How do you decide what you will focus your energy on for any given day? Are you just basically reacting to the fires that raise the biggest alarms? Are you in some kind of zenlike connectivity to the core purpose that drives you? Somewhere in between, right? But then, how do you make SURE you’re focusing on what you want to spend your time doing? Here’s my two-step method:
Step 1: Figure out the Big Picture
In my professional life, the big picture in 2006 is “make it easy to do business with us.” The plan there is that we’re looking to land sales in a whole new market segment, and the sale will involve giving the customers as much of an education as they can stomach on our complex technology.

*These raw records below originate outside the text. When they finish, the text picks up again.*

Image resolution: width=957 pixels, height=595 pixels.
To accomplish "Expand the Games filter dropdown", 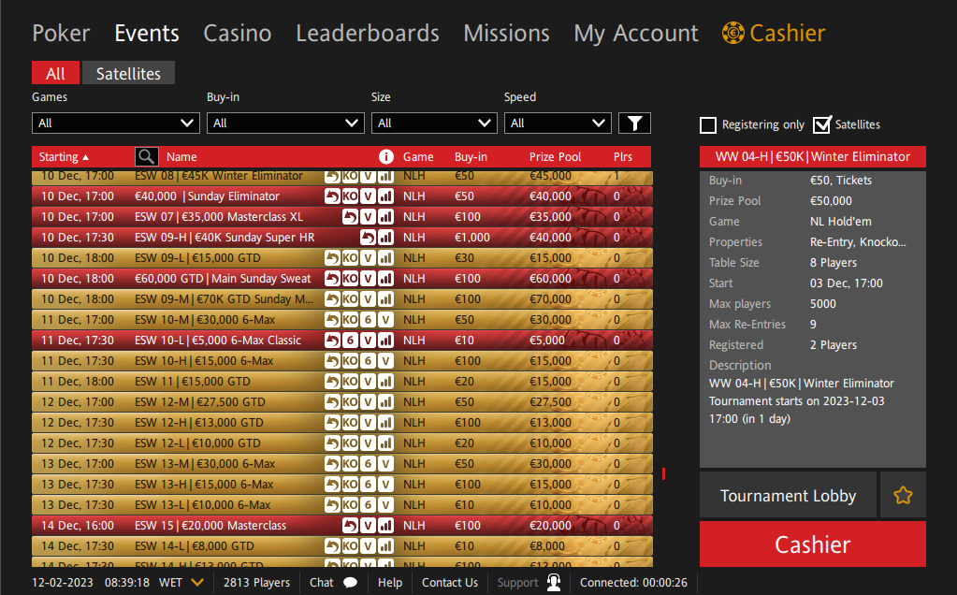I will click(x=116, y=123).
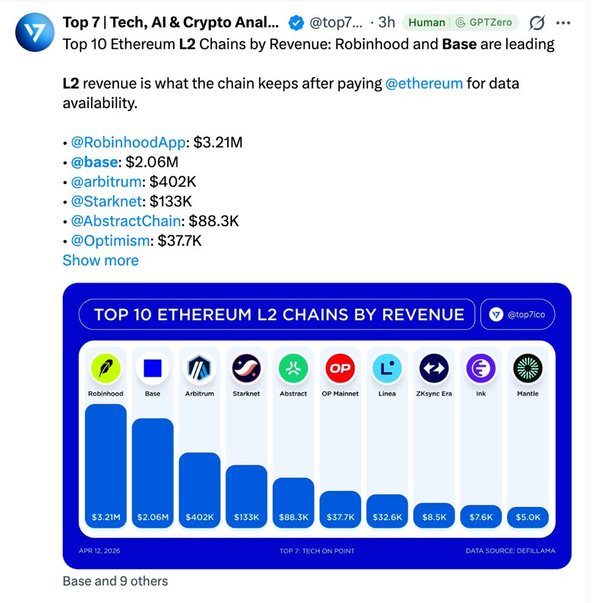Click the Mantle logo in chart
The image size is (595, 603).
(528, 368)
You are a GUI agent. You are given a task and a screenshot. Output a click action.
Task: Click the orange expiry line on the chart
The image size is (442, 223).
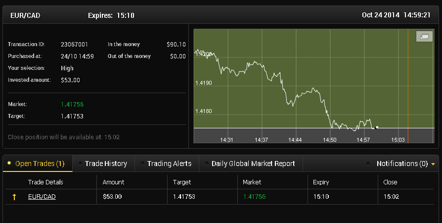[408, 86]
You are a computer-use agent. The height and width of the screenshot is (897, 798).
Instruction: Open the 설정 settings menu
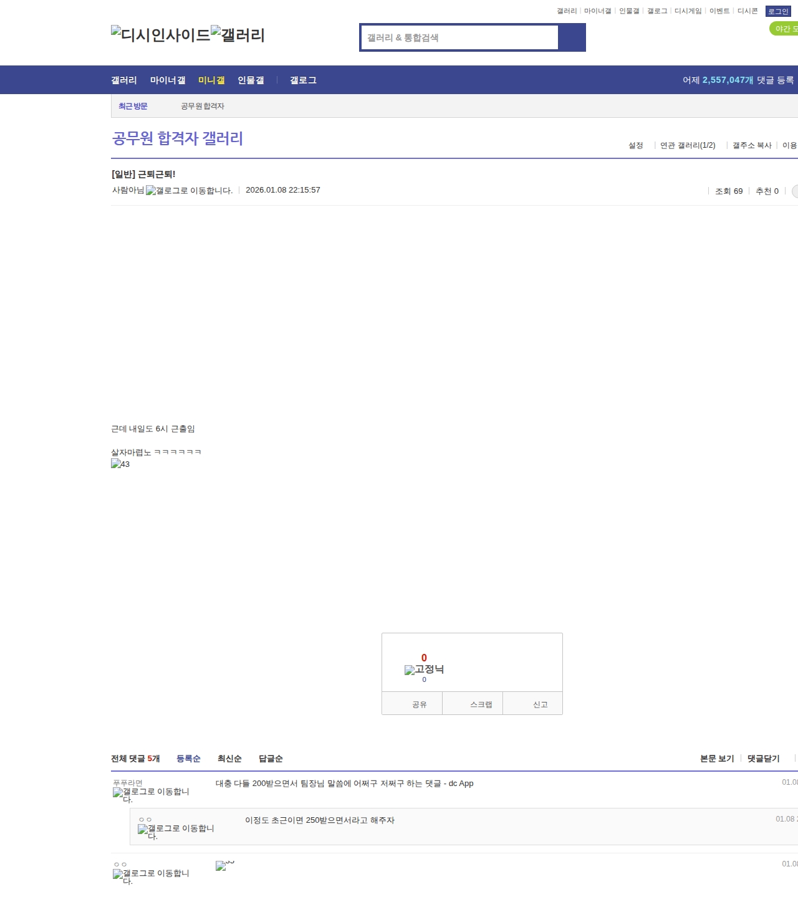coord(635,145)
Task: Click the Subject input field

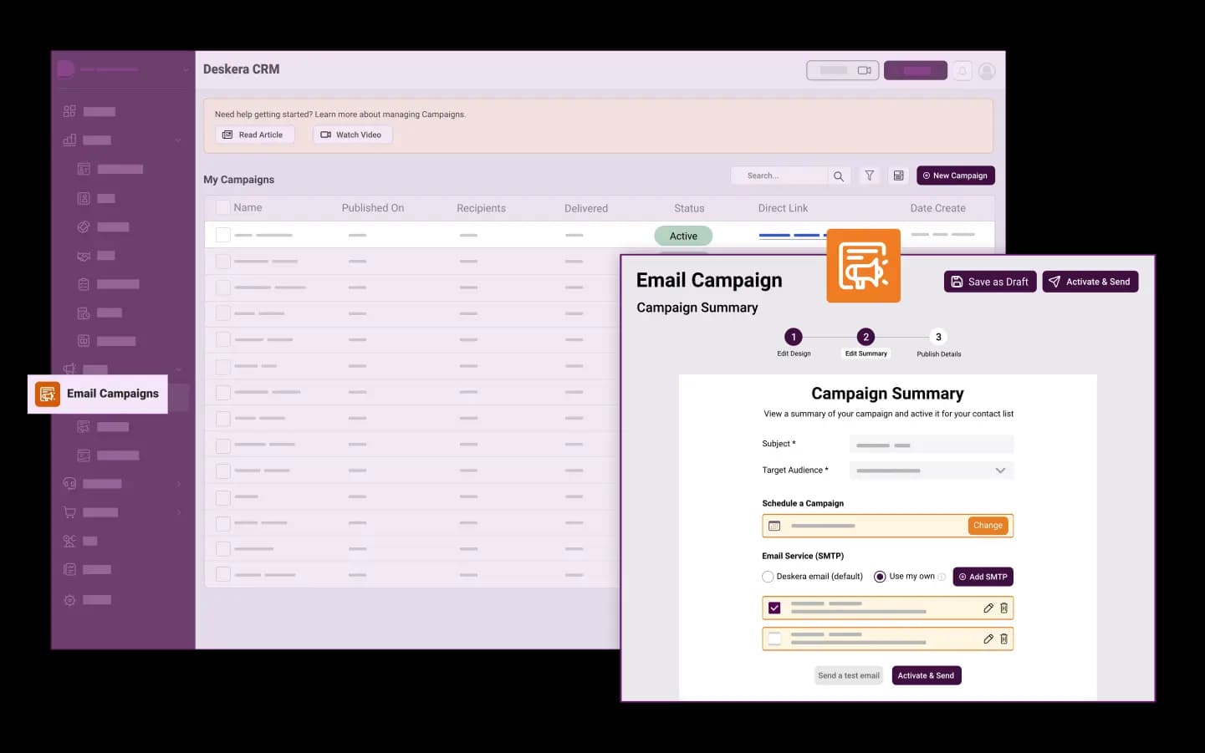Action: [931, 445]
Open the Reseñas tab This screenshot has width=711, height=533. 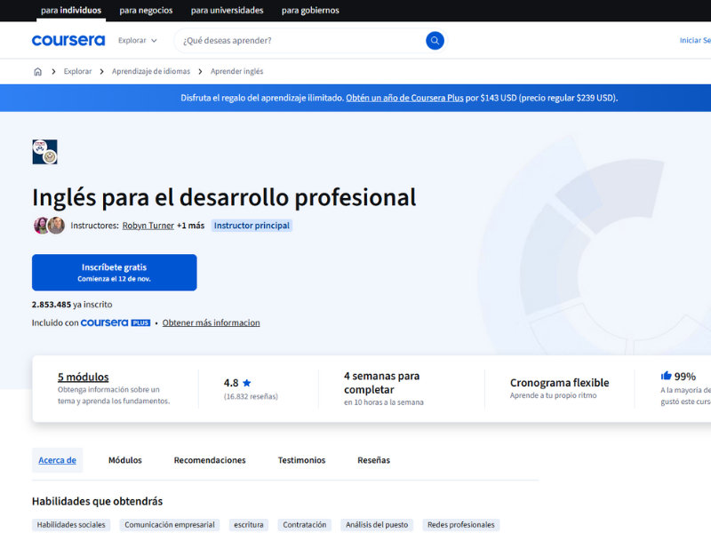click(373, 460)
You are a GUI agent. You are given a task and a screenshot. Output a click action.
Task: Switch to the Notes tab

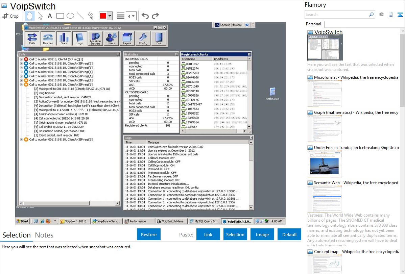44,235
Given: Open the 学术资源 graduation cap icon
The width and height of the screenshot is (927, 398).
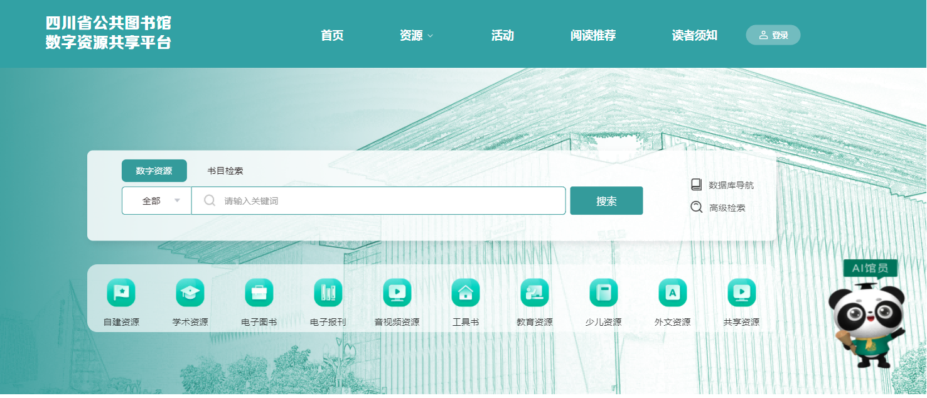Looking at the screenshot, I should 190,293.
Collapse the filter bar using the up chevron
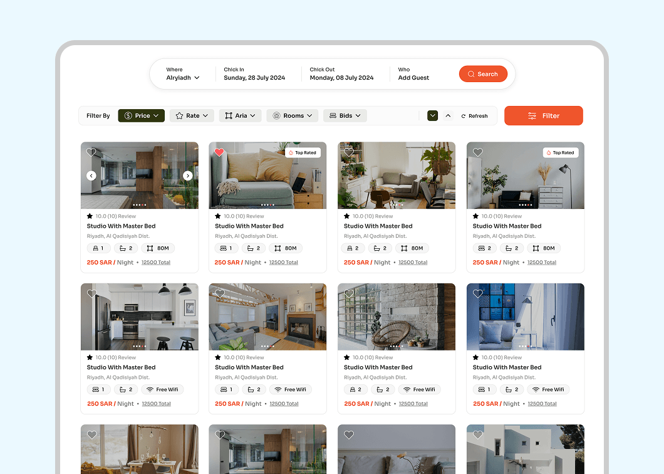Screen dimensions: 664x474 (x=447, y=115)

In my personal life, the big picture in 2006 is “paid for content”, “grow my capabilities”, and “develop a larger network of colleagues.” Pretty easy and clear, right?
It took a while to get both of those figured out, but now that I have them, they are the big picture, the map, the edges of my borders.
Step 2: Carve focus appropriately
This is the “getting things done” space of things. It doesn’t matter a rat’s ass that you have great intentions. It doesn’t matter that you make resolutions. Nothing matters if you don’t actually execute against what you say are the things that matter most to you. Here’s how I’m going to try approaching this in 2006:
I’m going to draw a big circle. In the middle of it, I’ll write my business goals (for the one at work) and my personal goals (for the one at home). Off that circle, I’ll draw three spokes or lines, leading down to three smaller circles. In THOSE circles, I’ll set up the three rules of my days. Here’s the business one:
Rule 1. – 2 hours of content minimum.
Rule 2. – 1 hour of meetings maximum.
Rule 3. – 1 hour of development minimum (development equals training me, training others).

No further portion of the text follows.